+++ Source records +++

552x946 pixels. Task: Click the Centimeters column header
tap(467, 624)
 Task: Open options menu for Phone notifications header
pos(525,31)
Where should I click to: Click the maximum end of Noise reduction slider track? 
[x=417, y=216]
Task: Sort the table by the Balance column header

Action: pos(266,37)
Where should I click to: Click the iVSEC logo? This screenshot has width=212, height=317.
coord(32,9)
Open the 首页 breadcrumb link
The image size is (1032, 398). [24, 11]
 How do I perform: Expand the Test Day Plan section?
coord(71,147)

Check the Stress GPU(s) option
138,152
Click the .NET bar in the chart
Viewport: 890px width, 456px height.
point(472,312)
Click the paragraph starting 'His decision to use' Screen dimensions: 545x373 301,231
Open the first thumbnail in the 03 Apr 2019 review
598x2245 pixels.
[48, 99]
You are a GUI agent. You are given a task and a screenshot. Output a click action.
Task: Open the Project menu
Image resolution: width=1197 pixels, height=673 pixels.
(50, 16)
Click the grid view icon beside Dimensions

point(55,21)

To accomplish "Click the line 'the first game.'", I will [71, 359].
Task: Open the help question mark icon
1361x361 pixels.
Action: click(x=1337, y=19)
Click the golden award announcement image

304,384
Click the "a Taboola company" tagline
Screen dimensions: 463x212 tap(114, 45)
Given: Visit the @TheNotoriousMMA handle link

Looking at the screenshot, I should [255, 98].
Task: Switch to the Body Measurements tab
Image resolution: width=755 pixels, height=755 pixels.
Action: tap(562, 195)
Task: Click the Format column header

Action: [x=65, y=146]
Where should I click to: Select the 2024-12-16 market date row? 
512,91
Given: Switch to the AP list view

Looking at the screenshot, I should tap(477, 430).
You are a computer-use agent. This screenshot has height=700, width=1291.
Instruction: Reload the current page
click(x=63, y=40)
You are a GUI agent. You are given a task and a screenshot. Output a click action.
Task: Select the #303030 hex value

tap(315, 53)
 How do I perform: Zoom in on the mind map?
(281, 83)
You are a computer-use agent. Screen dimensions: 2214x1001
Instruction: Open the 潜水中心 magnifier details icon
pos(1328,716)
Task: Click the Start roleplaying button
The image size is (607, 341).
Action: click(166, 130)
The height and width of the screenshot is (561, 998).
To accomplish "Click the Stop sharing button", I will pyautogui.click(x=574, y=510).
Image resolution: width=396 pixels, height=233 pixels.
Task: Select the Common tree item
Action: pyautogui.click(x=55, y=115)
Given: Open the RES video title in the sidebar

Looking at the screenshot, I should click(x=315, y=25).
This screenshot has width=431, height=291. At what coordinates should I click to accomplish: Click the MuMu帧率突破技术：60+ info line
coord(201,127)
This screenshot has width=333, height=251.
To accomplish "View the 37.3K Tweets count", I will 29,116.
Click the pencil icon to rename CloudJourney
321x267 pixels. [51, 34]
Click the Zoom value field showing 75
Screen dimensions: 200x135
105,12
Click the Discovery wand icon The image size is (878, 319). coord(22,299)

+++

Exercise description:
Every record must appear in the answer exactly as written.

Finished exercise:
552x946 pixels. Task: Click the Centimeters column header
tap(467, 624)
 Task: Open options menu for Phone notifications header
pos(525,31)
Where should I click to: Click the maximum end of Noise reduction slider track? 
[x=417, y=216]
Task: Sort the table by the Balance column header

Action: pos(266,37)
Where should I click to: Click the iVSEC logo? This screenshot has width=212, height=317.
coord(32,9)
Open the 首页 breadcrumb link
The image size is (1032, 398). [24, 11]
 How do I perform: Expand the Test Day Plan section?
coord(71,147)

Check the Stress GPU(s) option
138,152
Click the .NET bar in the chart
Viewport: 890px width, 456px height.
point(472,312)
Click the paragraph starting 'His decision to use' Screen dimensions: 545x373 301,231
Open the first thumbnail in the 03 Apr 2019 review
598x2245 pixels.
[48, 99]
You are a GUI agent. You are given a task and a screenshot. Output a click action.
Task: Open the Project menu
Image resolution: width=1197 pixels, height=673 pixels.
(50, 16)
Click the grid view icon beside Dimensions

point(55,21)

To accomplish "Click the line 'the first game.'", I will [71, 359].
Task: Open the help question mark icon
1361x361 pixels.
Action: click(x=1337, y=19)
Click the golden award announcement image

304,384
Click the "a Taboola company" tagline
Screen dimensions: 463x212 tap(114, 45)
Given: Visit the @TheNotoriousMMA handle link

Looking at the screenshot, I should [255, 98].
Task: Switch to the Body Measurements tab
Image resolution: width=755 pixels, height=755 pixels.
Action: tap(562, 195)
Task: Click the Format column header

Action: [x=65, y=146]
Where should I click to: Select the 2024-12-16 market date row? 
512,91
Given: Switch to the AP list view

Looking at the screenshot, I should tap(477, 430).
You are a computer-use agent. This screenshot has height=700, width=1291.
Instruction: Reload the current page
click(x=63, y=40)
You are a GUI agent. You are given a task and a screenshot. Output a click action.
Task: Select the #303030 hex value

tap(315, 53)
 How do I perform: Zoom in on the mind map?
(281, 83)
You are a computer-use agent. Screen dimensions: 2214x1001
Instruction: Open the 潜水中心 magnifier details icon
pos(1328,716)
Task: Click the Start roleplaying button
The image size is (607, 341).
Action: click(166, 130)
The height and width of the screenshot is (561, 998).
To accomplish "Click the Stop sharing button", I will pyautogui.click(x=574, y=510).
Image resolution: width=396 pixels, height=233 pixels.
Task: Select the Common tree item
Action: pyautogui.click(x=55, y=115)
Given: Open the RES video title in the sidebar

Looking at the screenshot, I should click(x=315, y=25).
This screenshot has width=431, height=291. At what coordinates should I click to accomplish: Click the MuMu帧率突破技术：60+ info line
coord(201,127)
This screenshot has width=333, height=251.
To accomplish "View the 37.3K Tweets count", I will 29,116.
Click the pencil icon to rename CloudJourney
321x267 pixels. [51, 34]
Click the Zoom value field showing 75
Screen dimensions: 200x135
105,12
Click the Discovery wand icon The image size is (878, 319). coord(22,299)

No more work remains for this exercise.